Food Is Your Responsibility

Homemade Condiments
The average person is still under the aberrant delusion that food should be somebody else’s responsibility until I’m ready to eat it.
— Joel Salatin

Eating in the United States is a simple act, mostly performed by third parties until the food is on your plate.

Much of this blog is about sourcing and preparing your own food. Yet, with the exception of Friday night and Shabbat meals, few people take the time to be in charge of what goes on their plates.

I make it a point to have two meals a day with my family: breakfast that the boys and I prepare before they go to school; and dinner, which my wife always cooks fresh. We take full responsibility for the preparation and for what goes into the dishes we eat. Before the cooking even happens, the entire family goes with me to the farmer’s market every Sunday morning and picks out what they want for the week. And mealtime isn’t just about the food. The bonds that we forge by interacting together are irreplaceable.

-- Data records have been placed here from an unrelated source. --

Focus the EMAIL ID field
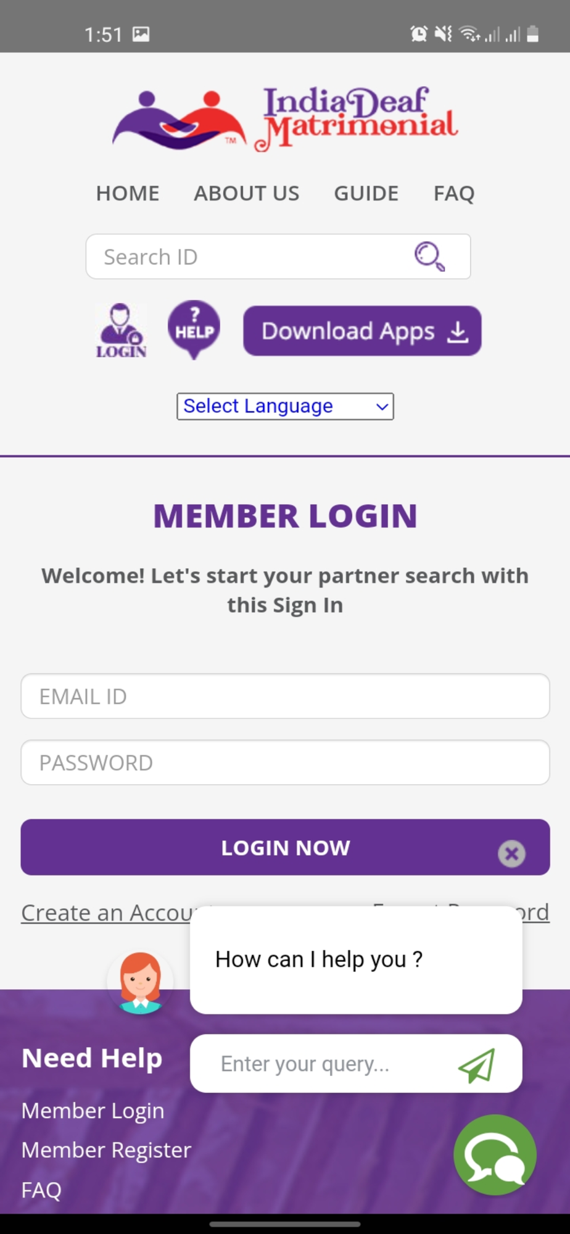570x1234 pixels. coord(285,696)
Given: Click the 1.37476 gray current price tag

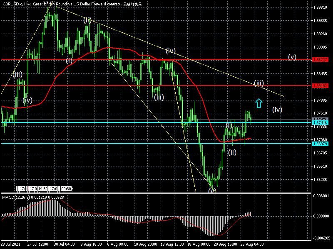Looking at the screenshot, I should pyautogui.click(x=320, y=120).
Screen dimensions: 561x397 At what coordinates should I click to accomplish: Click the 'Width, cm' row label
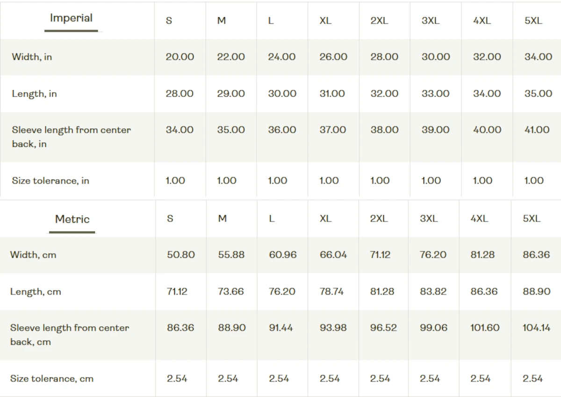33,255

But our household goes against the grain of the cultural norm.

In 21st century supermarkets, convenient packaged kosher items are very easy to find: According to market research firm Mintel, more than 40 percent of new foods launched in 2014 claimed to be certified kosher. And over one million ingredients that come from suppliers of raw materials are certified kosher, translating to over 135,000 packaged items being certified kosher. With this many prepared and packaged options, it is obvious that eating kosher in the United States is a simple choice.

On the flip side, there is a perception that making your own food is not easy, affordable or accessible. Often, it is perceived as a privilege.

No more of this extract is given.